From the listing below, copy each line where "Given" occurs.

▶ Materials provided
[Start of section]

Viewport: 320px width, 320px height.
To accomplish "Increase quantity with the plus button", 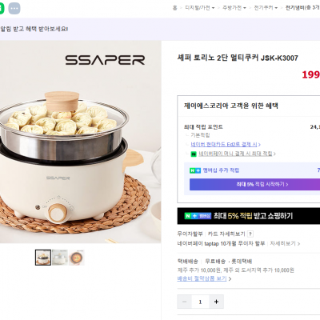I will 216,302.
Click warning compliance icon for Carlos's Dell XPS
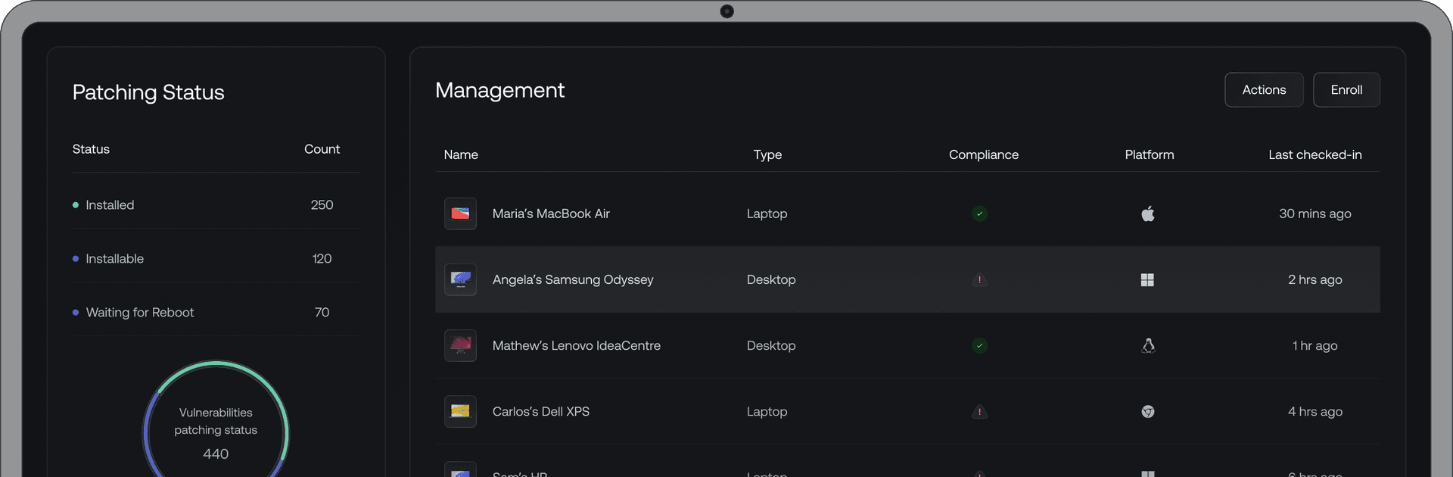Screen dimensions: 1453x477 pos(979,412)
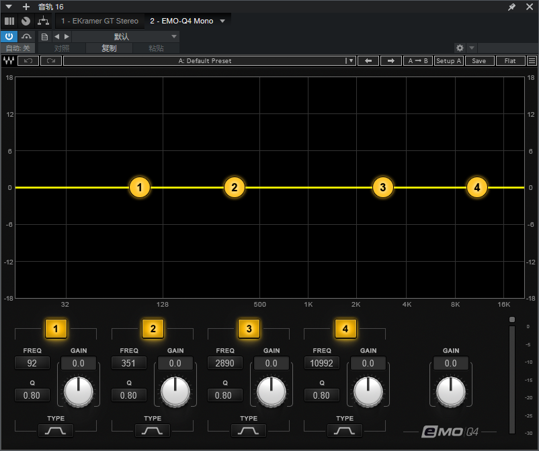
Task: Click the output GAIN knob
Action: click(450, 391)
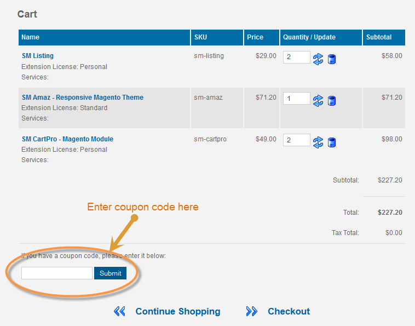This screenshot has width=415, height=326.
Task: Update quantity for SM CartPro module
Action: click(318, 142)
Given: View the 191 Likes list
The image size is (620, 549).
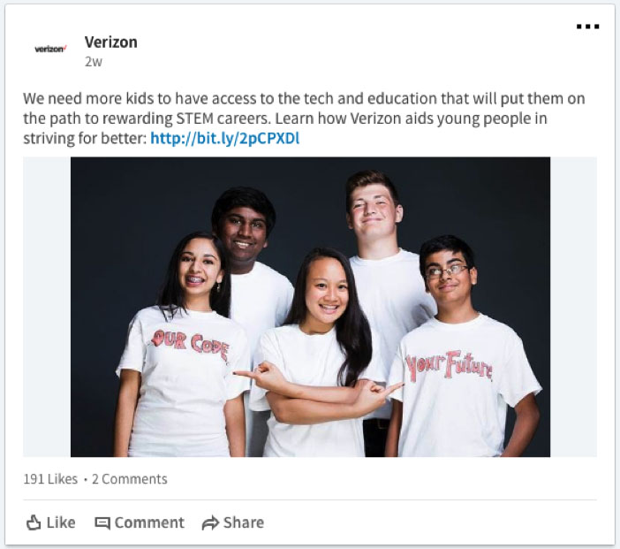Looking at the screenshot, I should pos(50,479).
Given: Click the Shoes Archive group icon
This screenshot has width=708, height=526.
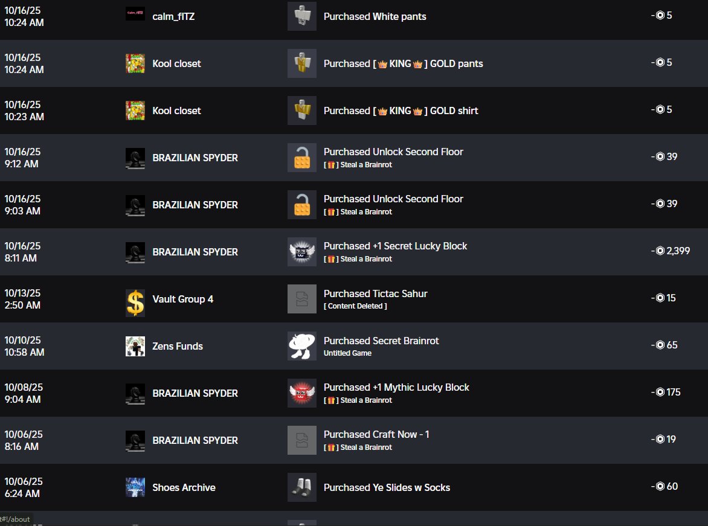Looking at the screenshot, I should (135, 487).
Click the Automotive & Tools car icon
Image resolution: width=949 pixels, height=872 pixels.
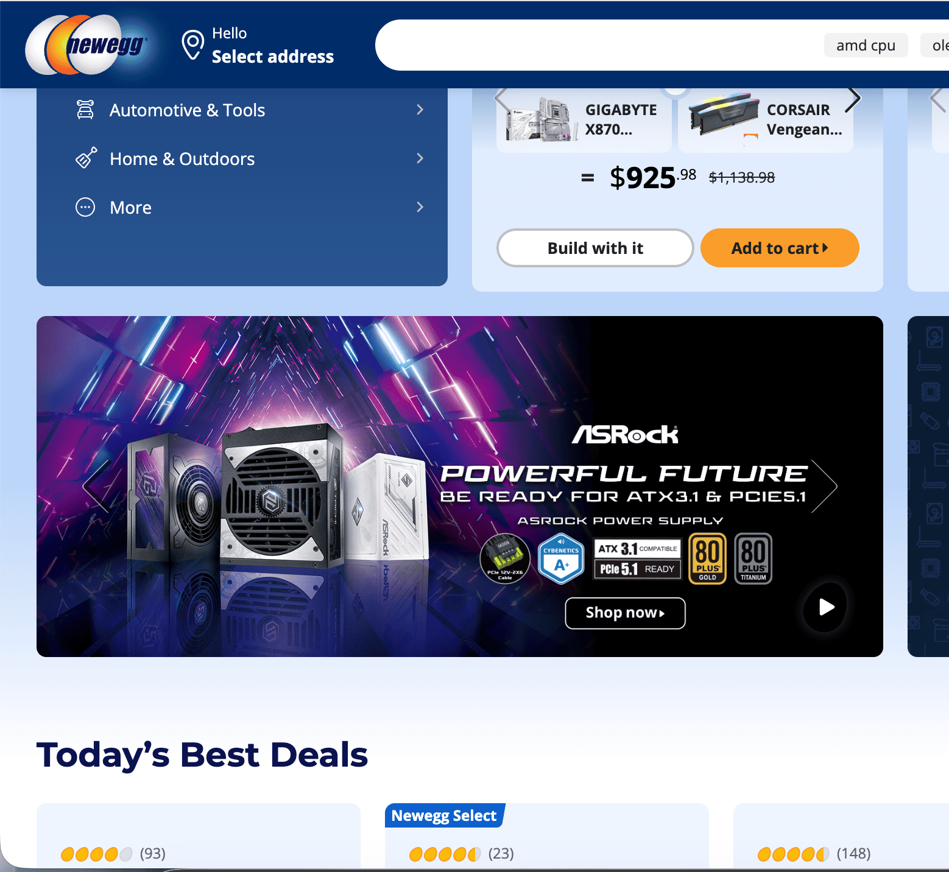[x=85, y=110]
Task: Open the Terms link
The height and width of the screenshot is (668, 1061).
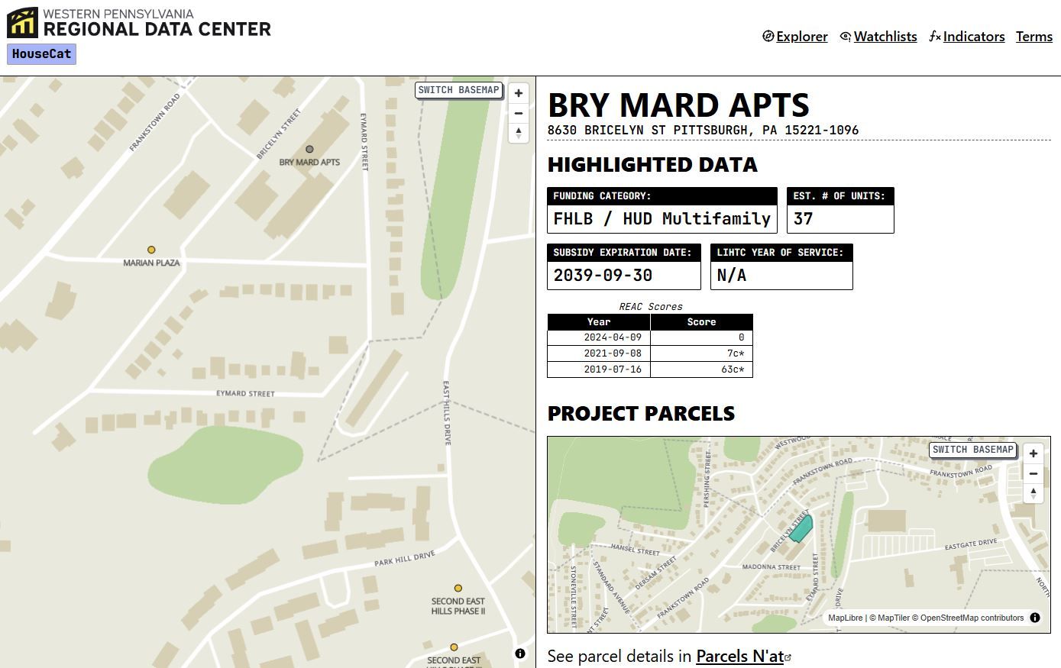Action: pyautogui.click(x=1034, y=37)
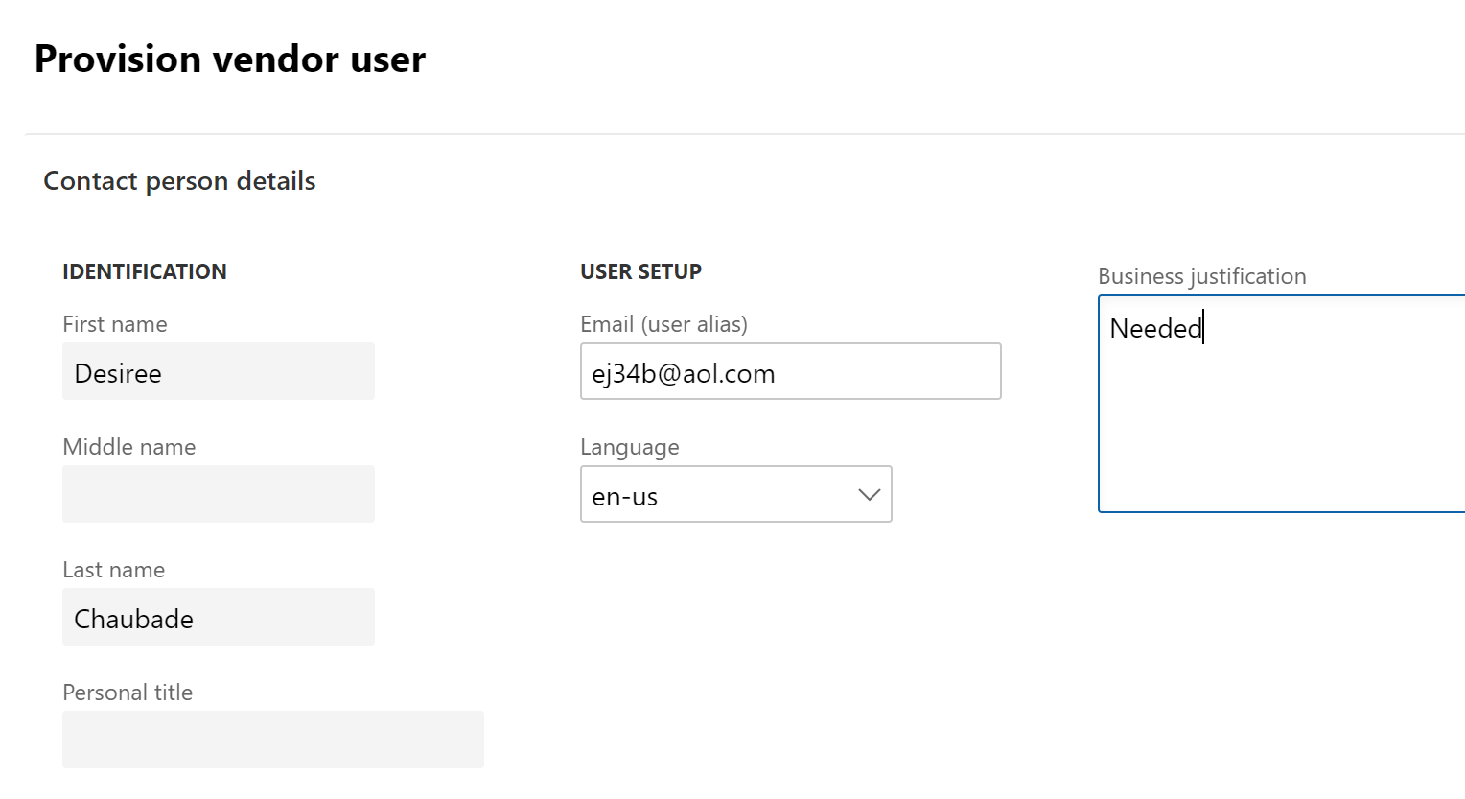Click the USER SETUP group heading

[x=640, y=272]
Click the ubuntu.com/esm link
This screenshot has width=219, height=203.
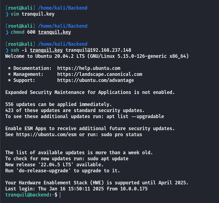(46, 135)
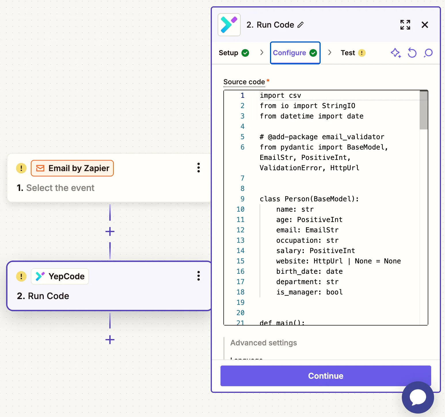Click warning icon on Email by Zapier step

click(21, 168)
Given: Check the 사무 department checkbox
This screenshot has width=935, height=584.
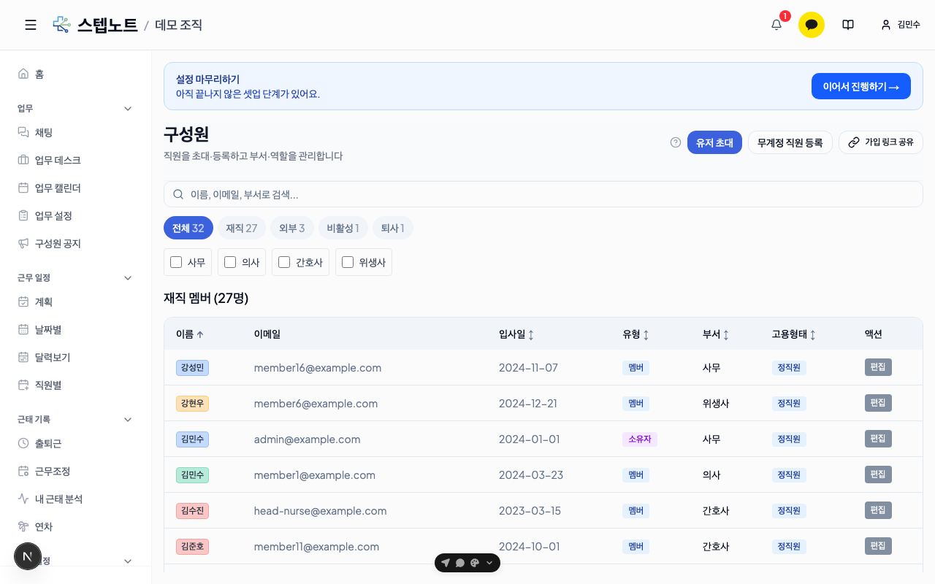Looking at the screenshot, I should pyautogui.click(x=176, y=262).
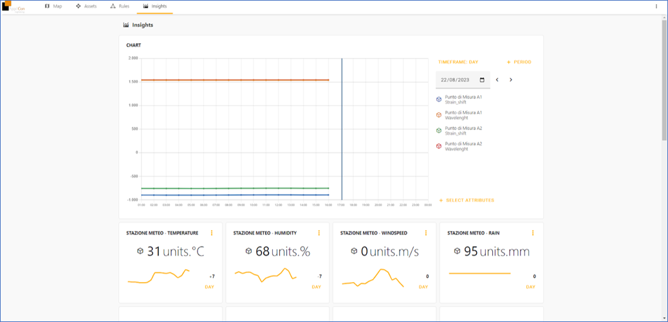Click the Temperature widget's cube icon

click(140, 251)
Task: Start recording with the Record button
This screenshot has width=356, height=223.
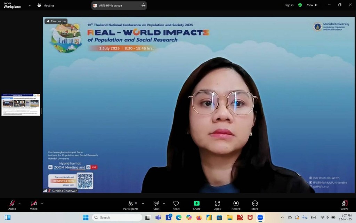Action: tap(236, 205)

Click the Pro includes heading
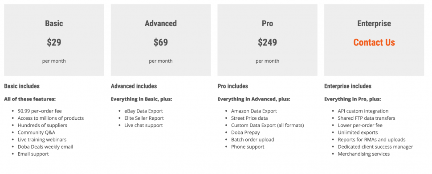coord(232,86)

[End of section]

▶ Answer space
Given: View the 191 Likes list
Given: Click the Shoes Archive group icon
Given: Check the 사무 department checkbox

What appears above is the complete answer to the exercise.